Convenience. A push notification is one tap. A hardware key requires a physical device, a compatible USB port, or NFC tap. If you left the key at home, you can’t log in. In consumer technology, minor inconveniences at scale kill adoption.

Lost key recovery. Losing a hardware key means needing a backup or separate recovery mechanism. For enterprises, this requires help desk processes that balance security with getting locked-out employees back to work quickly.

Spotty service support. Major platforms support hardware keys, but many industry-specific and smaller SaaS products don’t support FIDO2/WebAuthn at all.

Passkeys: The Potential Bridge

The most promising development isn’t hardware keys — it’s passkeys. Passkeys use the same FIDO2 protocol but store the private key in a platform authenticator (phone’s secure enclave, laptop’s TPM, or cloud keychain) rather than on a hardware device.

This preserves phishing resistance while eliminating cost and convenience barriers. No device to buy or carry. Authentication happens via biometrics on the device you already have.
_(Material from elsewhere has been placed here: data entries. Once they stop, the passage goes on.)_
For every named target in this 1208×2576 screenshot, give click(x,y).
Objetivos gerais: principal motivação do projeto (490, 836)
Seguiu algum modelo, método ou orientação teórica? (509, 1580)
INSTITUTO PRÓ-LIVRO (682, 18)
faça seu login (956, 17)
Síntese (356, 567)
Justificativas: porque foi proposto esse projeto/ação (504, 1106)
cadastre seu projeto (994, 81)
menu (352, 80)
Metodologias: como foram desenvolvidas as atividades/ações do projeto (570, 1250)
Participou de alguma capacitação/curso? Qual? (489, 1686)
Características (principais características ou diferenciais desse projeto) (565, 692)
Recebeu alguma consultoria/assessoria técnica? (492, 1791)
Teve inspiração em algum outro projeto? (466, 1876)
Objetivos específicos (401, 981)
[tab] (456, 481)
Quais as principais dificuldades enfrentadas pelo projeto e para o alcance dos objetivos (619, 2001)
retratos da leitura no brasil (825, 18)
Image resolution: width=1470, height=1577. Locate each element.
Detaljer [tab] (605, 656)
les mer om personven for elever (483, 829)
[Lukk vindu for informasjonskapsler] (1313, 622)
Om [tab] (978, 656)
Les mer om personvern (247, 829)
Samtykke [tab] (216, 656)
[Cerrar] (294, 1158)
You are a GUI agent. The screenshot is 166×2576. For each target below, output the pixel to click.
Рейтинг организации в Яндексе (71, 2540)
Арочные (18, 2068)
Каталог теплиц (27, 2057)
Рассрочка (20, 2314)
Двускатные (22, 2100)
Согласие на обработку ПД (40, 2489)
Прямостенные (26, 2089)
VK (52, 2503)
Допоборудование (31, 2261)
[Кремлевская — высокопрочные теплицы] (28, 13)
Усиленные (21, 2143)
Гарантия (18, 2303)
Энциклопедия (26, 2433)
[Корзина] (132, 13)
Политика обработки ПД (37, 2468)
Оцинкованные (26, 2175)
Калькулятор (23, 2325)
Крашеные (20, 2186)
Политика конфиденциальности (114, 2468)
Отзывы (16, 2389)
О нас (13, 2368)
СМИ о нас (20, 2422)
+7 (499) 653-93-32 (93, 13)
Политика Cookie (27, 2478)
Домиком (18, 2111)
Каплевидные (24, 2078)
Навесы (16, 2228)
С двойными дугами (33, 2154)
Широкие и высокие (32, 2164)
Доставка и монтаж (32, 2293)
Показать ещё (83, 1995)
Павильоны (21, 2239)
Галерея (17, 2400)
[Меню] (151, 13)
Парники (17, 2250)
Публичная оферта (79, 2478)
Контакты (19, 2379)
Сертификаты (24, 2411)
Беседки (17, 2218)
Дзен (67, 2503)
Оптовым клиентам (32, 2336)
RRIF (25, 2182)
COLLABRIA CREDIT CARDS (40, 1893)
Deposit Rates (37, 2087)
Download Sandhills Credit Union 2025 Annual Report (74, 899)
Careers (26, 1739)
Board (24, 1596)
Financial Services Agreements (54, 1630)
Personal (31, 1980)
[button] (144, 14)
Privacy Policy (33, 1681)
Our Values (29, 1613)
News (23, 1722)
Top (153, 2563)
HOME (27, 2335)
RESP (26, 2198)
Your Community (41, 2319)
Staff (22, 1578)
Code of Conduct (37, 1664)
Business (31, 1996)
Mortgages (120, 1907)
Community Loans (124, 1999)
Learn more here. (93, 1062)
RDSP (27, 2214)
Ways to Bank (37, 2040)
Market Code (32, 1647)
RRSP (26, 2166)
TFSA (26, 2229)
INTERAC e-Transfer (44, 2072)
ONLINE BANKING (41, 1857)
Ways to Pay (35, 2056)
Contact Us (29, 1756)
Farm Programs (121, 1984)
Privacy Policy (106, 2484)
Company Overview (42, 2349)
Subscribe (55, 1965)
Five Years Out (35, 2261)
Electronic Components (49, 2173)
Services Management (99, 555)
Apple, Google, and Microsoft have all deployed passkey support, and the FIDO Alliance reported passkey-enabled accounts exceeding 15 billion globally by late 2025.

The trade-off: passkeys stored in a cloud keychain are only as secure as that keychain. If someone compromises your iCloud account enough to access stored passkeys, they’ve bypassed authentication. Hardware keys don’t have this vulnerability — the private key literally cannot be extracted.

For most people, passkeys are good enough. For high-value targets — journalists, activists, administrators of critical systems — hardware keys remain the gold standard.

Practical Recommendations

For individuals: Enable passkeys wherever available. If you want the highest protection, buy two YubiKey 5 NFC devices, register both with critical accounts (email, banking, password manager), and store the backup securely.

For small businesses: Start with passkeys for your Google Workspace or Microsoft 365 accounts. Consider hardware keys for administrator accounts if you handle sensitive data.

For enterprises: Mandate hardware keys for privileged accounts and deploy passkeys for the broader workforce.

The gap between the best MFA and the most popular is closing. Passkeys may be what finally brings phishing-resistant authentication to the mainstream. But if your threat model includes targeted attacks, a $70 hardware key remains the most reliable protection available.